TEXT EXTRACT:
####

But it is going to change this account quiet a bit i think.

*sigh* For two years now i've been doing gmod pictures on this very account, can you belive that? two hole years... two hole life changing years.

Oh sorry i'm rambling aren't i? well let me get the the point then.

I'm planing on putting the Phygun on the shelf, and retire my gmod picture makingness, or rater, all to do with gmod. i've been doing this for 2 years now, i meet alot of cool and awesome people thanks too it, and in some way, it changed my life. But nowadays, i just don't feel the spark i feelt when i first started.... and that gmod is starting to go to hell it self, doesn't make it easy. This dosn't mean i'm going to put this account down, and to be honest, i might want to make a pic or two in the future just for the hell of it, but other then that, i dun knuw yet.

I might be wanting to change this account to my drawing account, transfer all of my pictures too this one, and delete my alt, but this is still to be decided, so i'ma ask, shall i just keep it like it is now? or should i transfer all my drawings over too this one?

(this part is going to be more of the personal stuff of mine, just something i want to say, since why not, if you're not intrested and are actually reading, you can ignore this part)


For two years now, as i said, i've done Gmod, gmod pictures and 3 gmod'ish vidoes, but never have i actualy said how it all got started.

It all started with a gmod video i saw, A video made by :iconlabet1001: ''you can sort of say he made me start gmoding''.
i saw his video with the demoknight guy, and for some reason i relay liked the character and it's development. i got my self gmod, and messed around a bit, and then i found out of the deviant art gmod community, and i started an account, :iconspays:

one of the reason i alos wanted to start, was that i were a bit lonely... not that i didn't have friends, it's just.. no one of them where interested in what i was interested in, and i wanted to meet people.

i made my first picture that i wanted to post spays.deviantart.com/art/demon… .

I relay enjoyed making that picture, and i continued, and i got some Support, that now is good friends.
My watcher count surprisingly quickly grew (quicker then i though it would) and got noticed a little in the gmod community.

I started to meet new and awesome people, got new friends, and i started to get happy, my lust for making pictures got stronger and stronger, i started to learn new Technics, point of view, lighting, details, all of this good stuff.

and i kept improving, making pictures that is actually looking nice and haves some feelings too them.

but with that, it also changed me in to something i didn't want to become...

####

GIVEN REQUEST A:
Rewrite the rows from the line holding "This screenshot has height=676, width=1081." through the end of the rows, inclusive, replacing "Image resolution" with "Screenshot resolution" and leaving everything else unchanged.

(Stored data entries)
####

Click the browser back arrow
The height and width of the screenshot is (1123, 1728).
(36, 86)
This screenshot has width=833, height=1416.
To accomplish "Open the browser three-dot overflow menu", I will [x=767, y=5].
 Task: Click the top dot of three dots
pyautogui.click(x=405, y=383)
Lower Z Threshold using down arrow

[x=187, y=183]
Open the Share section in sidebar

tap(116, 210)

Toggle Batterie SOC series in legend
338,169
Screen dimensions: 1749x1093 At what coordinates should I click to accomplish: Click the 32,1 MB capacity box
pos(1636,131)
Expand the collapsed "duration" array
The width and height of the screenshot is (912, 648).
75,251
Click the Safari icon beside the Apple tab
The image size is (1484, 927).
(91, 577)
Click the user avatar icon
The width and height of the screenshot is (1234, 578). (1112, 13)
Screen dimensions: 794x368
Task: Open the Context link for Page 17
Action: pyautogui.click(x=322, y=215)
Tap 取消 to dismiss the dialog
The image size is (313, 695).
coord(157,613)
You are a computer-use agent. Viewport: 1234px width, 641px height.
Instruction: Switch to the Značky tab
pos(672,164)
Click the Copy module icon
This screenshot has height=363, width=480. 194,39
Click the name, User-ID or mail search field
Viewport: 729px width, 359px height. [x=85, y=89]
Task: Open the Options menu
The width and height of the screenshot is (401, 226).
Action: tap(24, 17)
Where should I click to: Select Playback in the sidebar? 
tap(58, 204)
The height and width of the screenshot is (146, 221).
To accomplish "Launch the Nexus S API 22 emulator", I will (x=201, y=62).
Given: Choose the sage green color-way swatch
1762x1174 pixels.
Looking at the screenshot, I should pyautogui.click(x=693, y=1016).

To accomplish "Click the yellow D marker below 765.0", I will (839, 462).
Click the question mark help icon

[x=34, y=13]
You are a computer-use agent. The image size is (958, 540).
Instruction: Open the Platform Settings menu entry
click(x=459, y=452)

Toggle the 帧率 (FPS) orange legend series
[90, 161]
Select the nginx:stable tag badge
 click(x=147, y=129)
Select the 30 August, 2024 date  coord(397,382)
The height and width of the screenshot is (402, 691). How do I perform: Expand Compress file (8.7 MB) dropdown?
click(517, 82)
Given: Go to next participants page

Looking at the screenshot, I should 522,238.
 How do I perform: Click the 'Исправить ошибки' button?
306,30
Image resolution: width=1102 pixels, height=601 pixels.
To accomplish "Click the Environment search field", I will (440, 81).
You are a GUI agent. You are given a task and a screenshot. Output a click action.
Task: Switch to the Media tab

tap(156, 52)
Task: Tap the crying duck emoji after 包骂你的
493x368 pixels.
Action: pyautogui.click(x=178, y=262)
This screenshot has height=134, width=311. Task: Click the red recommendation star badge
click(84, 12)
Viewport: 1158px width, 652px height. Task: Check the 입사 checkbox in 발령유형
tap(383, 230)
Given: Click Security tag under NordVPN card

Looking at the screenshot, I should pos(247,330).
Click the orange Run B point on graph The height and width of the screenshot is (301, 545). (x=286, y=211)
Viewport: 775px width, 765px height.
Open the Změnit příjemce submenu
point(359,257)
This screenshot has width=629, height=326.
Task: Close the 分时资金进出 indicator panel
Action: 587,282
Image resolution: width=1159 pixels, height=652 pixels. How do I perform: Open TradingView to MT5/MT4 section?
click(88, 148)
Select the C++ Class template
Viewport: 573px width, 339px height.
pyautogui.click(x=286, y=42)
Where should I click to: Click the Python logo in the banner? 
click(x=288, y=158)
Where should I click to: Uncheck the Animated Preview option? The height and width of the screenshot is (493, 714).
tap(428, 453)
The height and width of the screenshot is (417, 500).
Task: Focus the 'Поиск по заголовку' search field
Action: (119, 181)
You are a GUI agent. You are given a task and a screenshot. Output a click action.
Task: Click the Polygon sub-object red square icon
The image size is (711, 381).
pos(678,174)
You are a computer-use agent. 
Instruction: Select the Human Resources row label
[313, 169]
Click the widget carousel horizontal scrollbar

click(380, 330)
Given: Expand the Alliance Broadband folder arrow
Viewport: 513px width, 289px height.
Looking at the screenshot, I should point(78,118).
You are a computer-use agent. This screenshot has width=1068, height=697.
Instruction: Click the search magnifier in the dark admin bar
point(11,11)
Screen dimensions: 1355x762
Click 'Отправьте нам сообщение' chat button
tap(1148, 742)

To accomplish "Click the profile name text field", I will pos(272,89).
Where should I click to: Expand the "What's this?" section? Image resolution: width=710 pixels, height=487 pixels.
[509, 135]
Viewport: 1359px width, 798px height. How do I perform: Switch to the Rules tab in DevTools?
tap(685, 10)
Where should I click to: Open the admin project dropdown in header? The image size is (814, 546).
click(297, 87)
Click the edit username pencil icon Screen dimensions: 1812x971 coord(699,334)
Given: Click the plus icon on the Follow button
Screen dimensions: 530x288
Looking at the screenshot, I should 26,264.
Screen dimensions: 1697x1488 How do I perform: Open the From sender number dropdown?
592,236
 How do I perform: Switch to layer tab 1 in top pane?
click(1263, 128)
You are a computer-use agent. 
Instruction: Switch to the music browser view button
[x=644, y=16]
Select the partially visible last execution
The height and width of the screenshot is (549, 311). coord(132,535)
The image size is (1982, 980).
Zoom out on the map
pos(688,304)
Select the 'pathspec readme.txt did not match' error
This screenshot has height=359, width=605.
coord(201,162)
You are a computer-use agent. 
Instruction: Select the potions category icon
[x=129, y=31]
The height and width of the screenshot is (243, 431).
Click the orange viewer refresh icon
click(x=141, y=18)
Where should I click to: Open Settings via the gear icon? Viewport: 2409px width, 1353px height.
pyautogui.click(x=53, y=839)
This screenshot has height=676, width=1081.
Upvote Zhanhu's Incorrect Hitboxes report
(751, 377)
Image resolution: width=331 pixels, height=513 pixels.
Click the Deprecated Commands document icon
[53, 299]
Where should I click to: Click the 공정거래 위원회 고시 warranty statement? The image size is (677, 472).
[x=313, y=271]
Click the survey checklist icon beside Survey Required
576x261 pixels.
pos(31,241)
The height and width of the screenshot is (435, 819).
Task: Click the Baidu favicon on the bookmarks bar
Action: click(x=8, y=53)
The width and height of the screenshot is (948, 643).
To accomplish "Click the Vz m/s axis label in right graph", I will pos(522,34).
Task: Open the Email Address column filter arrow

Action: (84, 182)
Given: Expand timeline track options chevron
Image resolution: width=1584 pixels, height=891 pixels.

####

GIVEN REQUEST B:
In one to three sentences, explain why the writer of the journal entry on quitting gmod pictures plans to stop making them.

EXERCISE RESULT A:
This screenshot has height=676, width=1081.
Upvote Zhanhu's Incorrect Hitboxes report
(751, 377)
Screenshot resolution: width=331 pixels, height=513 pixels.
Click the Deprecated Commands document icon
[53, 299]
Where should I click to: Click the 공정거래 위원회 고시 warranty statement? The image size is (677, 472).
[x=313, y=271]
Click the survey checklist icon beside Survey Required
576x261 pixels.
pos(31,241)
The height and width of the screenshot is (435, 819).
Task: Click the Baidu favicon on the bookmarks bar
Action: click(x=8, y=53)
The width and height of the screenshot is (948, 643).
To accomplish "Click the Vz m/s axis label in right graph", I will pos(522,34).
Task: Open the Email Address column filter arrow

Action: (84, 182)
Given: Expand timeline track options chevron
Screenshot resolution: width=1584 pixels, height=891 pixels.

EXERCISE RESULT B:
The writer no longer feels the spark they felt when they first started. The fact that gmod itself is starting to go to hell also makes it harder.